Return only the lines of the listing below that run from the line with "楽器の手入れ用品 (1073, 430)" through the line with "[combobox] (1243, 96)", both ends included, exactly as written.

(THE DATA)

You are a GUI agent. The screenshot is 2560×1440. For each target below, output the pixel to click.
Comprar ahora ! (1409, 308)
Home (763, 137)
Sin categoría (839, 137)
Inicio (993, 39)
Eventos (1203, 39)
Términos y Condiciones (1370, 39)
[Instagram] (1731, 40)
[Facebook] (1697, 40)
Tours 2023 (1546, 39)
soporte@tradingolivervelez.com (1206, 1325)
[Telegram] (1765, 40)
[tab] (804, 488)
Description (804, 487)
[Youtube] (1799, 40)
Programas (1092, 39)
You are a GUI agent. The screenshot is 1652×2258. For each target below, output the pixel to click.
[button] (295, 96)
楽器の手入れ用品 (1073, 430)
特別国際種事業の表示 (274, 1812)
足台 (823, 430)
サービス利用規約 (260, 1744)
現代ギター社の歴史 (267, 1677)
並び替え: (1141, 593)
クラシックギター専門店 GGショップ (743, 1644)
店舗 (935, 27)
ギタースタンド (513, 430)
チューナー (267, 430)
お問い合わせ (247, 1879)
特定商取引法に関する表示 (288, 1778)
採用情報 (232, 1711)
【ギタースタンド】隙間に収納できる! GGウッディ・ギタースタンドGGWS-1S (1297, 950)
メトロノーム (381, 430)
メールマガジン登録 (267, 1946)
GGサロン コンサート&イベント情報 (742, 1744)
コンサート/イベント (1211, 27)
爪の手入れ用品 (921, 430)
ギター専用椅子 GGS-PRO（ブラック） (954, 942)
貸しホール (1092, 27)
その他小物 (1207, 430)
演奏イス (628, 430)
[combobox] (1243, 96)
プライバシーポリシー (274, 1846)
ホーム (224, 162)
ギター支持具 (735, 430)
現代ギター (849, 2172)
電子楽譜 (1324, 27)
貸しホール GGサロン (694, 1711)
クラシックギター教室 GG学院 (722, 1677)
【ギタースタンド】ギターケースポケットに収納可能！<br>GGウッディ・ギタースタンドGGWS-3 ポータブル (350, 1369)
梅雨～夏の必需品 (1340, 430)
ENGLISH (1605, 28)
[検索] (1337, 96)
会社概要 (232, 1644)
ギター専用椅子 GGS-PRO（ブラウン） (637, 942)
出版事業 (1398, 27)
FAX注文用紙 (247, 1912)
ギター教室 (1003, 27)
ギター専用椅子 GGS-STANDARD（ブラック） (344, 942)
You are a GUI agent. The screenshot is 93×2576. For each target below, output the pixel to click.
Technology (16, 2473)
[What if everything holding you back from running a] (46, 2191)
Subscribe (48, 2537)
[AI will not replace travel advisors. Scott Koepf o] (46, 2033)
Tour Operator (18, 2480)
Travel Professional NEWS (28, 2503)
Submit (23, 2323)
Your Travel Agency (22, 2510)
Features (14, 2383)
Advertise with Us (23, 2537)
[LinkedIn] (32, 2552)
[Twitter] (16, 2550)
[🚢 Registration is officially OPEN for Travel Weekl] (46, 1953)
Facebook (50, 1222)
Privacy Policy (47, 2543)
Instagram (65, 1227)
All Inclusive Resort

(End THE DATA)

- [WRITTEN SOLUTION]
楽器の手入れ用品 (1073, 430)
特別国際種事業の表示 (274, 1812)
足台 (823, 430)
サービス利用規約 (260, 1744)
現代ギター社の歴史 (267, 1677)
並び替え: (1141, 593)
クラシックギター専門店 GGショップ (743, 1644)
店舗 (935, 27)
ギタースタンド (513, 430)
チューナー (267, 430)
お問い合わせ (247, 1879)
特定商取引法に関する表示 (288, 1778)
採用情報 (232, 1711)
【ギタースタンド】隙間に収納できる! GGウッディ・ギタースタンドGGWS-1S (1297, 950)
メトロノーム (381, 430)
メールマガジン登録 (267, 1946)
GGサロン コンサート&イベント情報 (742, 1744)
コンサート/イベント (1211, 27)
爪の手入れ用品 (921, 430)
ギター専用椅子 GGS-PRO（ブラック） (954, 942)
貸しホール (1092, 27)
その他小物 (1207, 430)
演奏イス (628, 430)
[combobox] (1243, 96)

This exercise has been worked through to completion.